• _Aim of the task_: Arrange the part of the listing that opens with the line containing "coordinates (142, 1999)." and closes with the line containing "coordinates (200, 1556)." as a two-column CSV with the headers entry and response, one row per line. Put each line's text and its answer in their own quoted fields, with line breaks turned into spaces.

• _Supplied material_:

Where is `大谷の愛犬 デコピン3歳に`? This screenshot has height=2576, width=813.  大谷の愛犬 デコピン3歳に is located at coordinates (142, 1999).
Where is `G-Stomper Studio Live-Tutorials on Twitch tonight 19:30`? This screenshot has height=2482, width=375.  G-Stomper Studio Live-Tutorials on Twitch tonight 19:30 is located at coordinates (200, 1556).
...
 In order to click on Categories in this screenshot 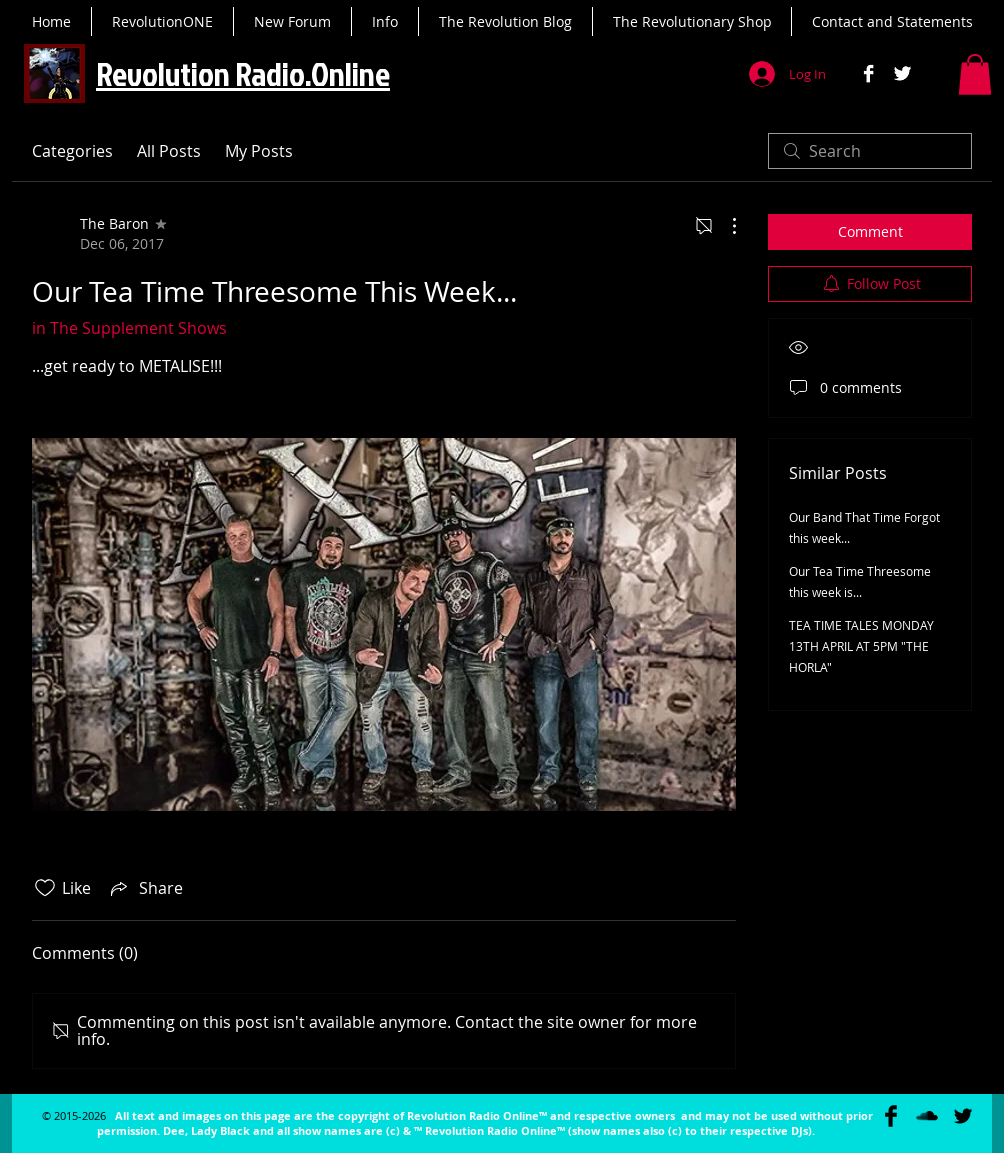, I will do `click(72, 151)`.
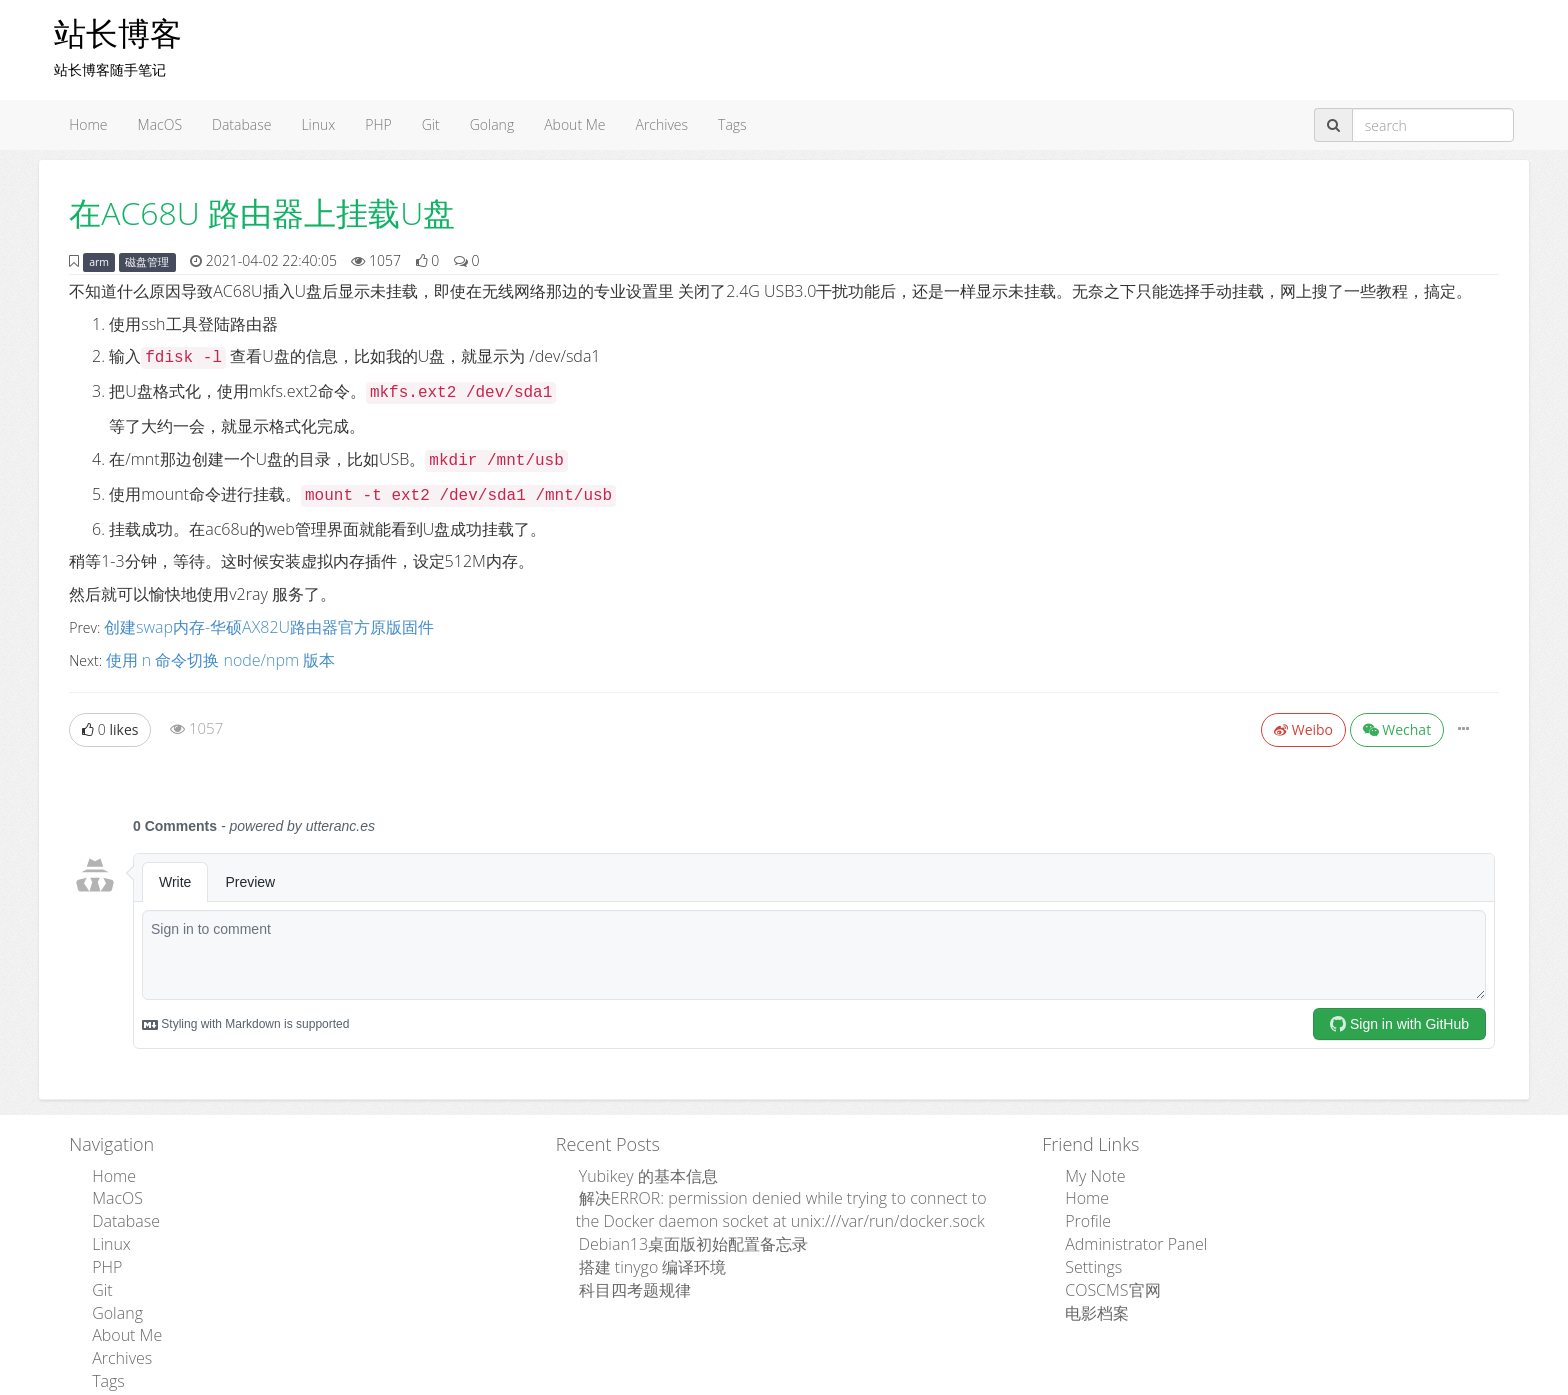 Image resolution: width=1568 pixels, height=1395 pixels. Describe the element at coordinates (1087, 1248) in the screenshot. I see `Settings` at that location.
--
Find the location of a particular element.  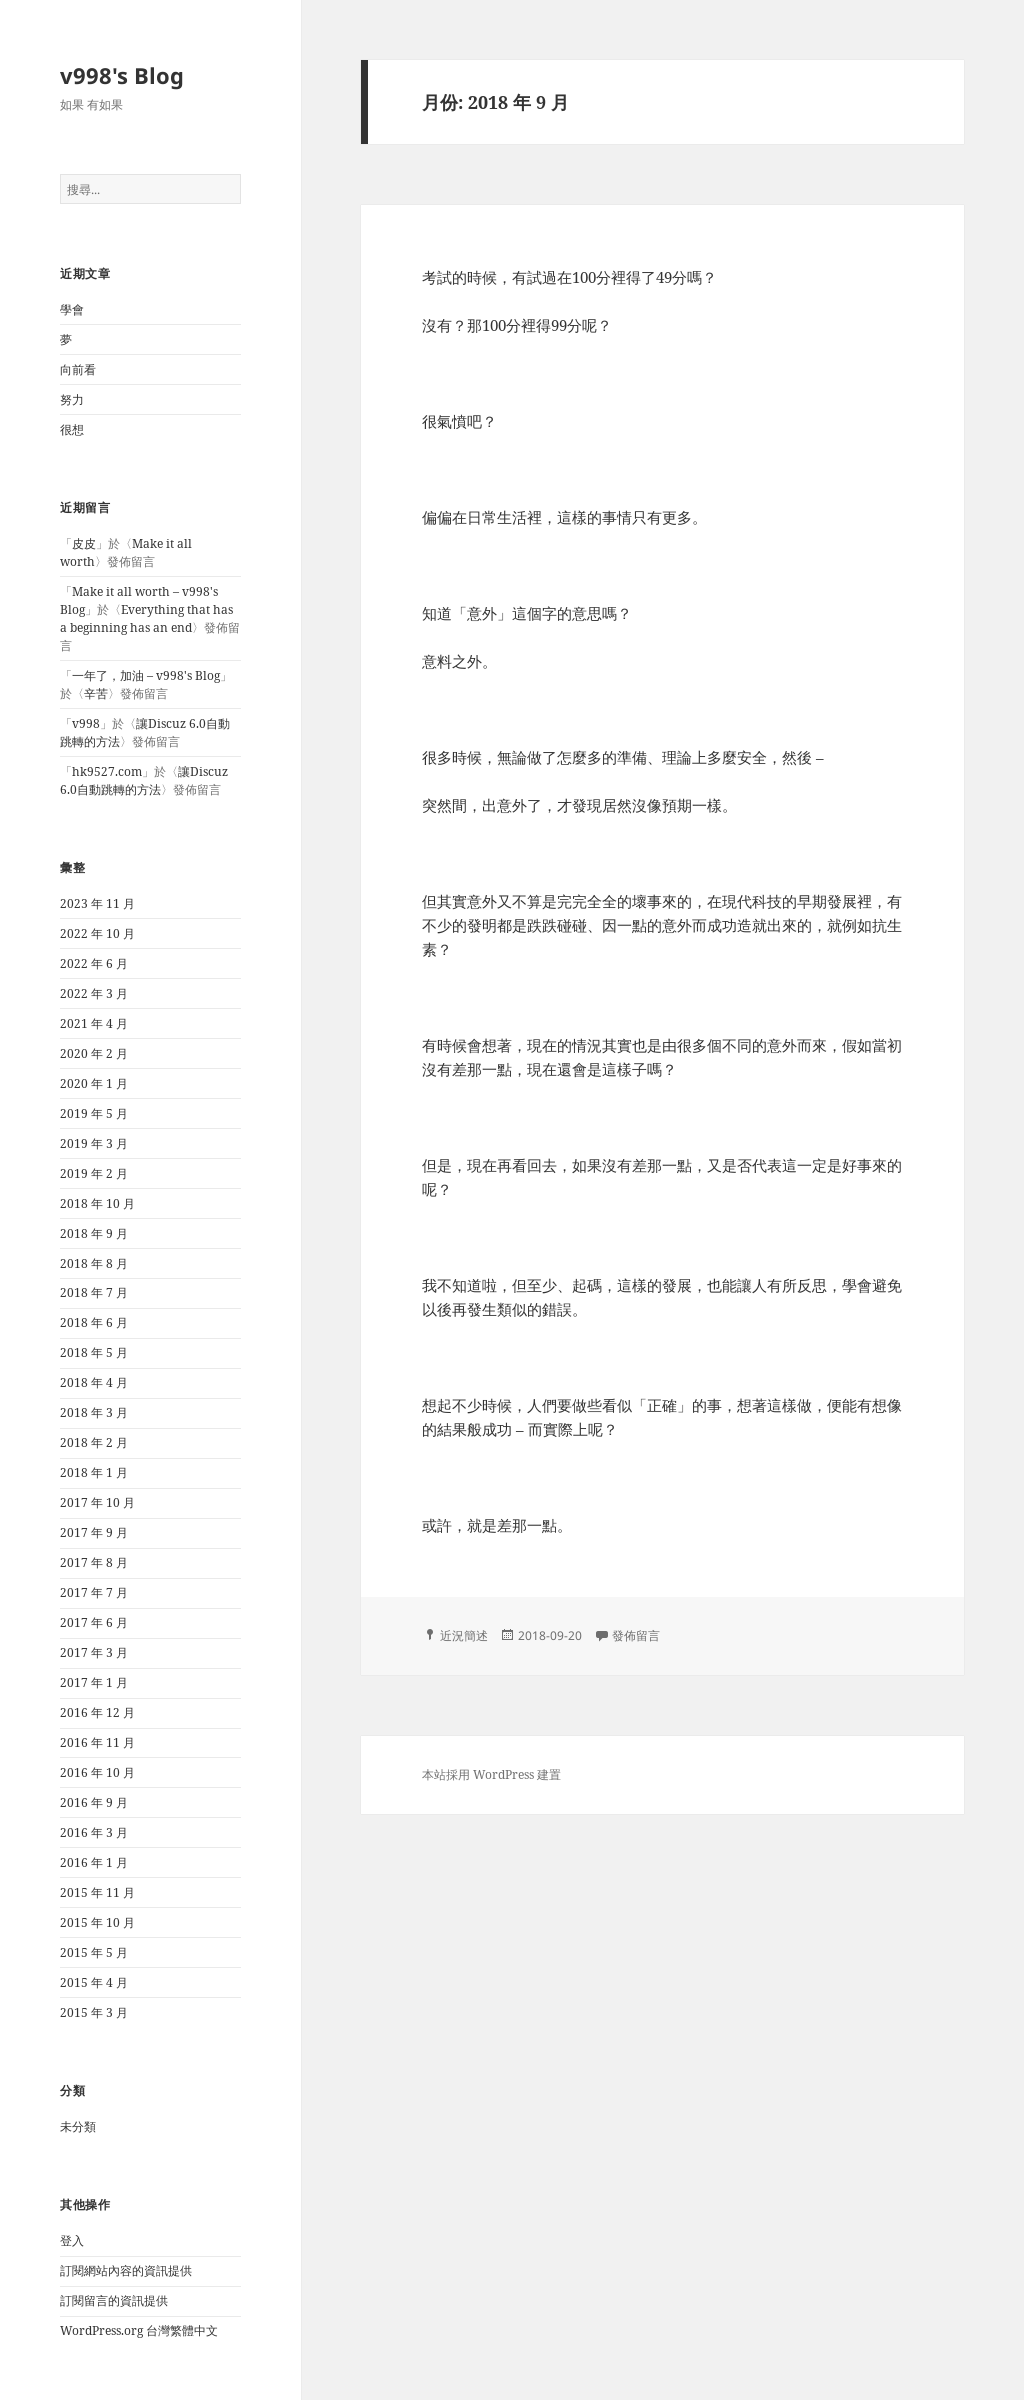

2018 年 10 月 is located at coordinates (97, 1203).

• _Result for this exercise_:
entry,response
"Where is `大谷の愛犬 デコピン3歳に`? This screenshot has height=2576, width=813.","大谷の愛犬 デコピン3歳に is located at coordinates (142, 1999)."
"Where is `G-Stomper Studio Live-Tutorials on Twitch tonight 19:30`? This screenshot has height=2482, width=375.","G-Stomper Studio Live-Tutorials on Twitch tonight 19:30 is located at coordinates (200, 1556)."